┌─ Text block

Today’s show is the first episode in our new season about hiring and retaining good employees in machining companies.
Our guest is Scott Eighmy, co-owner and CEO of American Turned Products, a medium-sized precision machining company in Erie, Pennsylvania. Scott says his company is struggling like many manufacturing businesses right now to hire new good employees, so he needs to get the most out of the people he already has. He says small acts of recognition and making employees feel heard is key to maintaining a happy and productive workforce.
Key Takeaways From the Interview
Background of American Turned Products
American Turned Products (ATP) employs a little under 100 people. It serves a variety of industries such as automotive, appliance, military, and hydraulics, primarily focusing on high volumes—jobs with quantities of hundreds of thousands or millions of parts. To produce the large quantities of precision turned parts the company has many EPIC CNC Hydromats and INDEX CNC multi-spindles.
The the city of Erie and its surrounding areas supply ATP with a population of around 250,000 as a source for employees. Erie has a long history of heavy industry, its educational system is solid, and the cost of living is relatively low. A person can purchase a nice house there for $120,000.
Wages at ATP range from $12 per hour for new workers to $24+ on the higher end. Most of the hourly workers at the company start at the bottom and are trained in-house.
Today’s Difficult Labor Market
Scott says the current tight labor market has been challenging for ATP. He says the precision machining business is hot right now, but potential workers don’t have enough incentive to get jobs while they can still receive the generous unemployment benefits brought about by the COVID-19 crisis. Scott says he hopes Pennsylvania will soon stop taking the government subsidies that fund the special unemployment benefits, as several other states have recently done.
In typical times, ATP finds new employees by using temp agencies, but right now there are no temps available. The company also tries to find new employees using social media such as Facebook and LinkedIn, but that has also not yielded great results.

└─

_Tasks to perform:_
1) Reproduce the passage of the machining hiring text verbatim, everything from "Wages at ATP" down to "have recently done.".
2) Carry on the machining hiring text from its final sentence, in the same style.

┌─ Entries provided

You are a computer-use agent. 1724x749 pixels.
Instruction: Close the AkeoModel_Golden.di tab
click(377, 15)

└─
┌─ Entries provided

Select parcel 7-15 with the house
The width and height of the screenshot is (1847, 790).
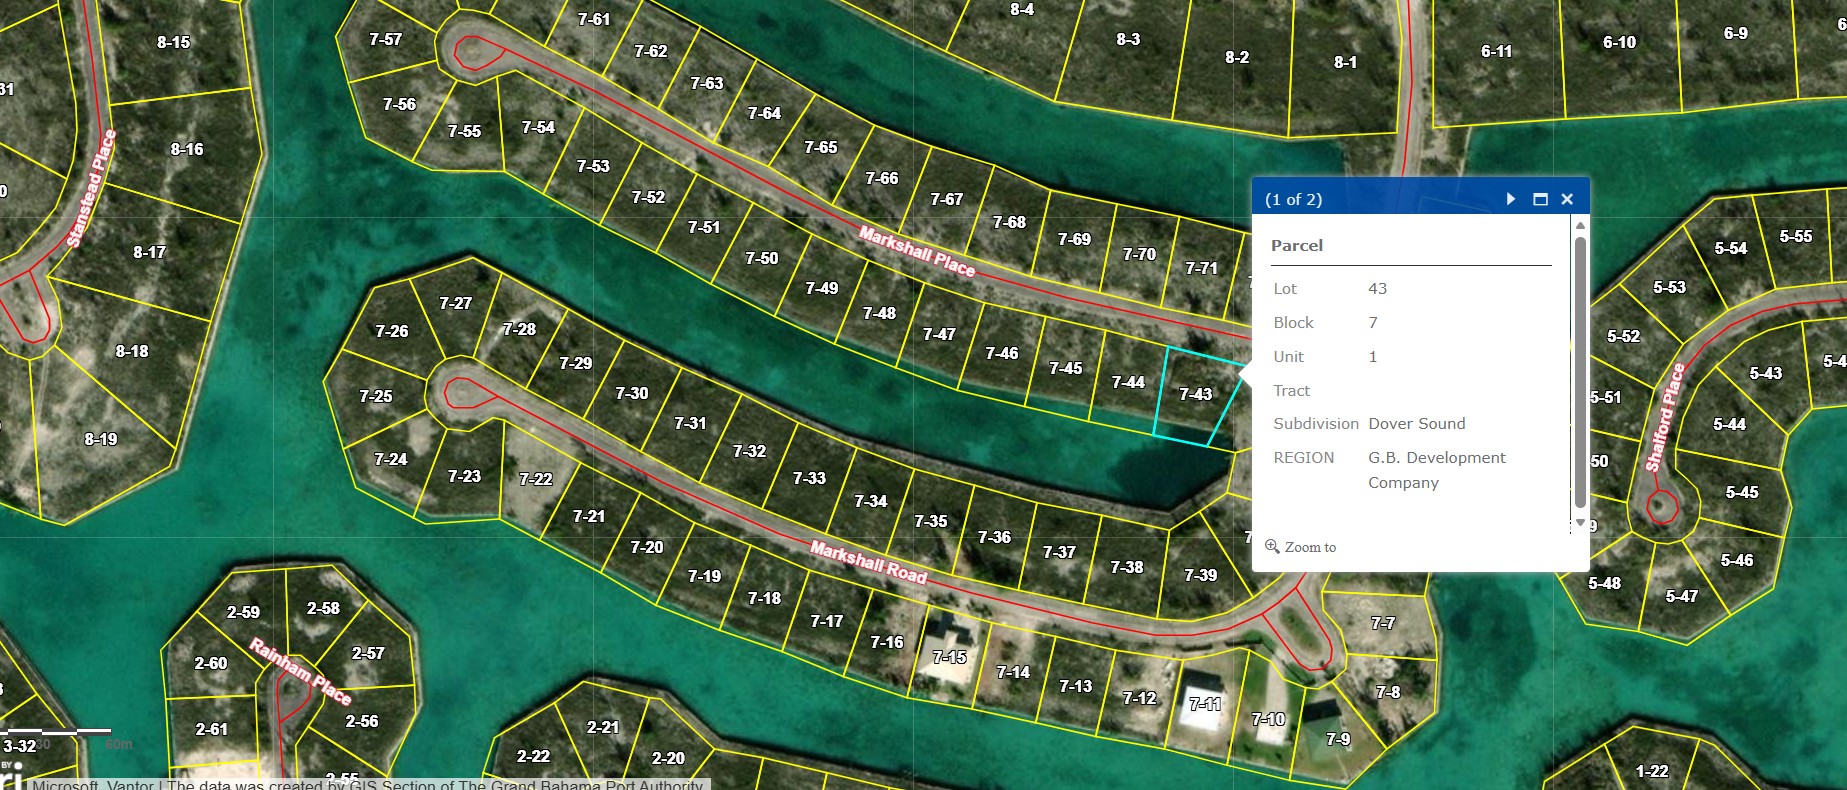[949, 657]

└─
┌─ Entries provided

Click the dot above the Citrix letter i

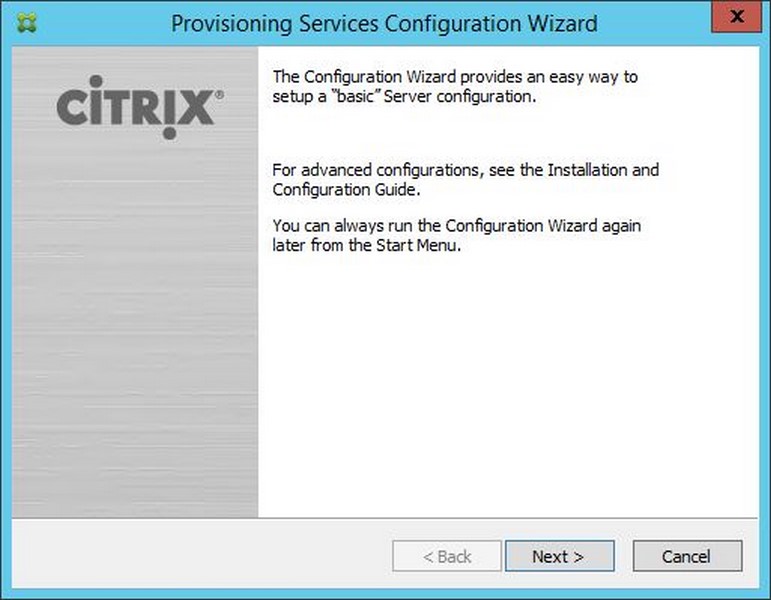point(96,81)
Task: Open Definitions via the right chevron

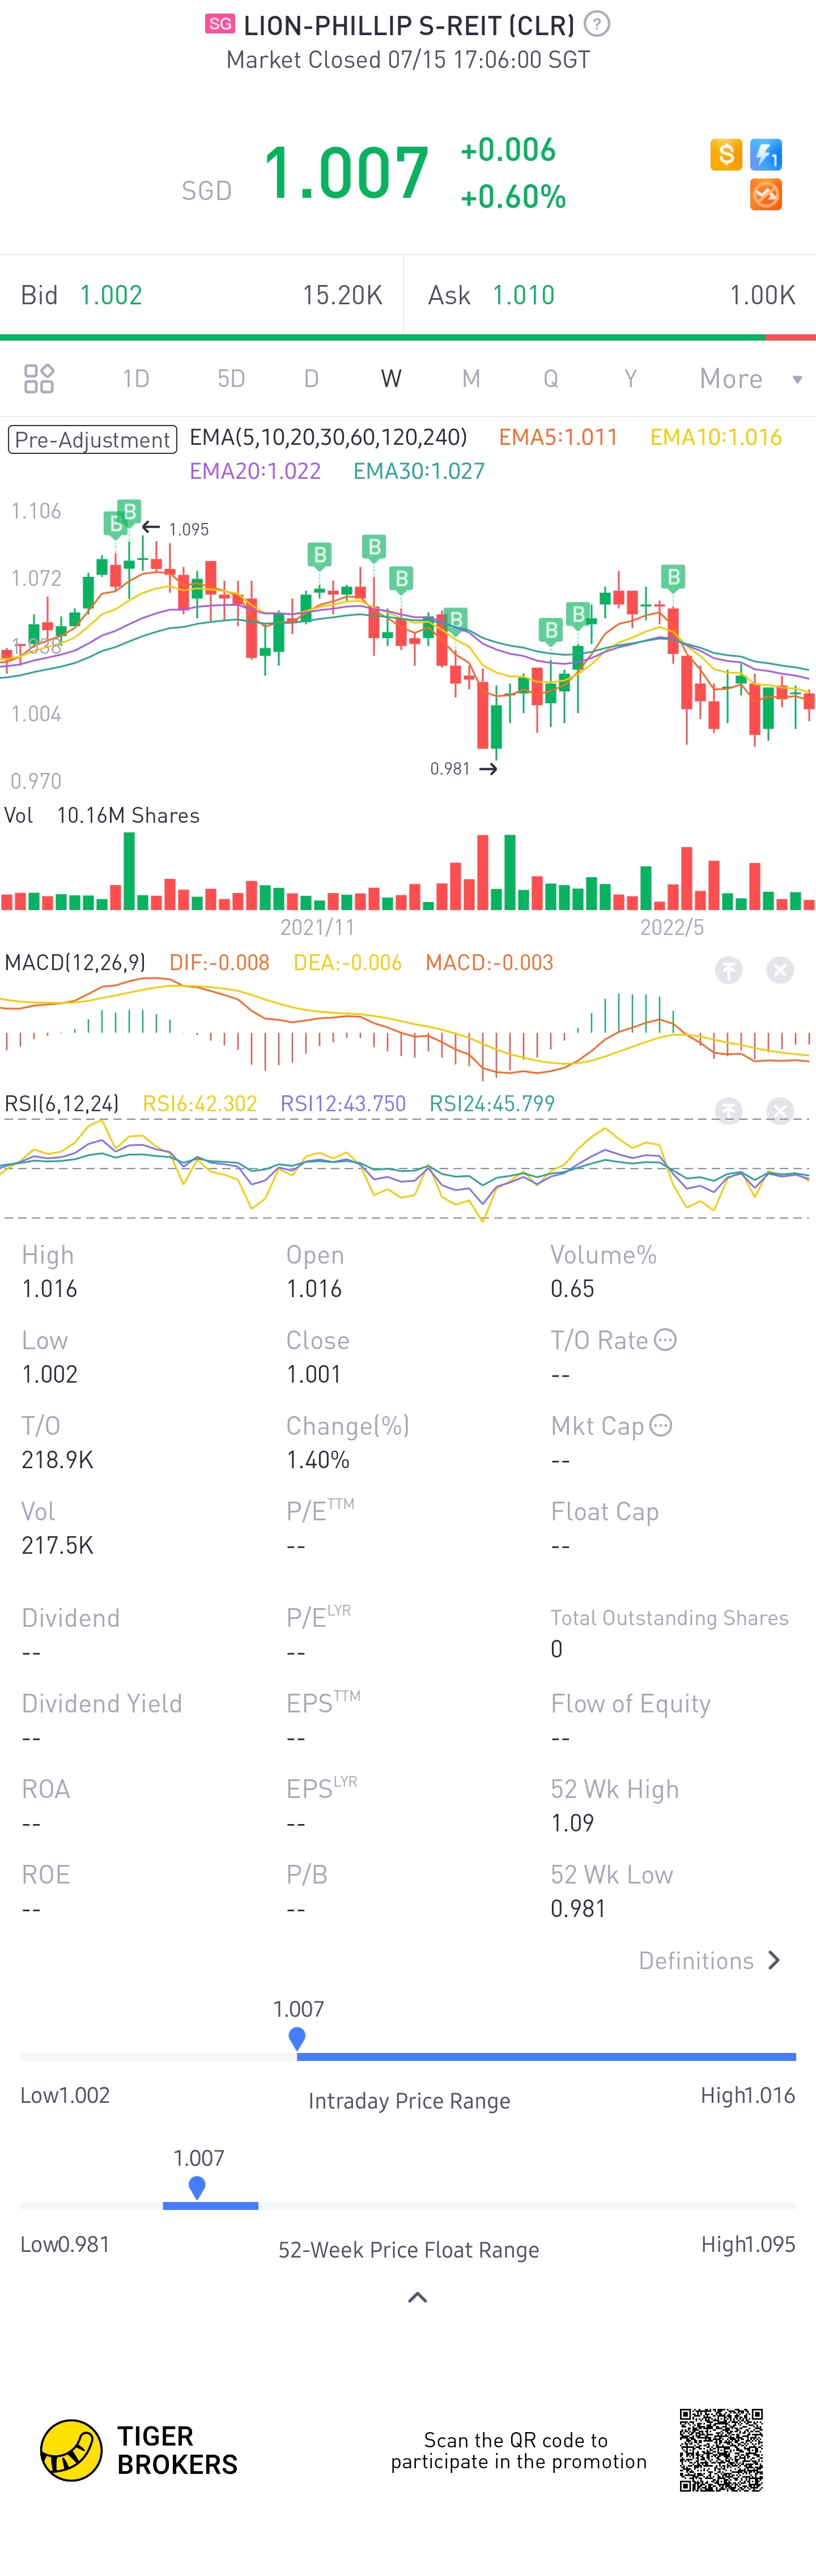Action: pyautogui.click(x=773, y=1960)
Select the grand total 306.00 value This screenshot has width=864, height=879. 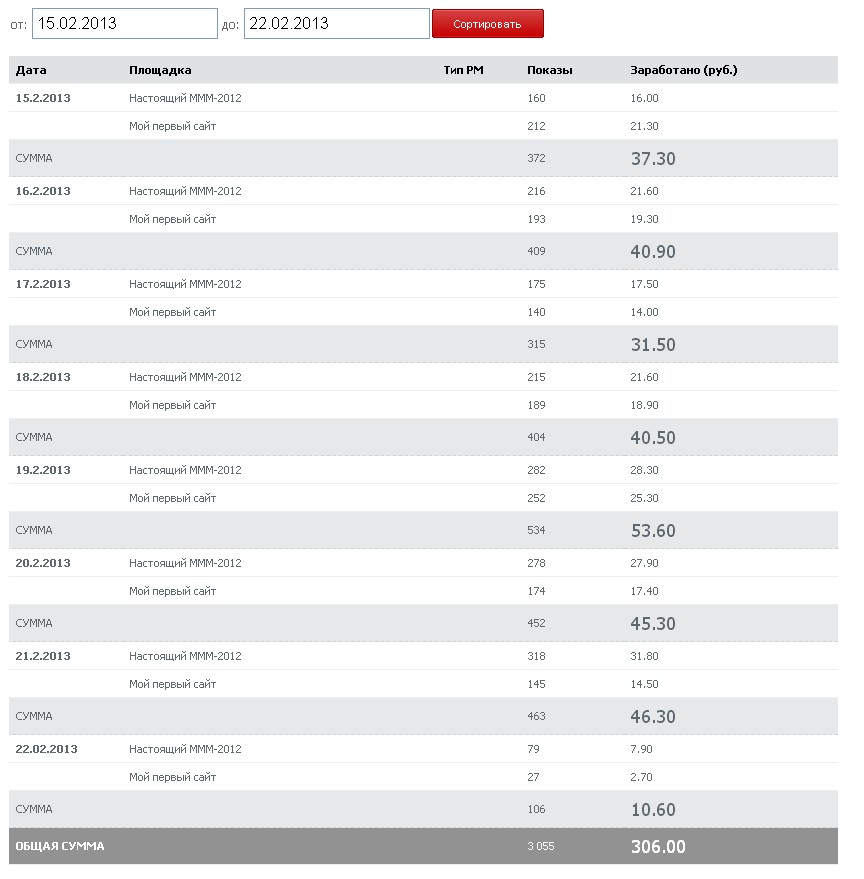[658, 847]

└─

_Exercise responses:_
1)
Wages at ATP range from $12 per hour for new workers to $24+ on the higher end. Most of the hourly workers at the company start at the bottom and are trained in-house.
Today’s Difficult Labor Market
Scott says the current tight labor market has been challenging for ATP. He says the precision machining business is hot right now, but potential workers don’t have enough incentive to get jobs while they can still receive the generous unemployment benefits brought about by the COVID-19 crisis. Scott says he hopes Pennsylvania will soon stop taking the government subsidies that fund the special unemployment benefits, as several other states have recently done.

2)
Culture of Employee Engagement
Scott says the millennial employees at ATP often ask why they have to do certain things, rather than simply accepting orders. The company tries to show them respect by allowing employees to ask questions in meetings and giving them straight answers. For instance, if management asks employees to prepare equipment to be sold, sometimes people ask why the company is selling it. Then managers do their best to explain why the change is necessary.
ATP wants its hourly employees to understand the purpose of their work, so the company often sends them to visit customers. Also, when customers come to visit the company, shop employees give them the tour, rather than the managers. Scott says, “The more employees understand what is important to the customer, the better the product the customer receives.”
Making Employees Feel Valued
Scott says ATP’s management philosophy is to show its people it respects and values them. It’s not uncommon for the company to have small celebrations, like a pizza party for a team that succeeds in setting up a challenging part.
He also says the company demonstrates how much it cares about its people by constantly emphasizing the importance of safety. Management has daily meetings with employees on every shift, and the first topic they go over are safety issues in the plant. In addition to preventing accidents, Scott says it demonstrates to employees that the company cares about their wellbeing.
He says if you demonstrate to people that you care and show optimism, people will be loyal and do good work.
Question: Do people at your company communicate well?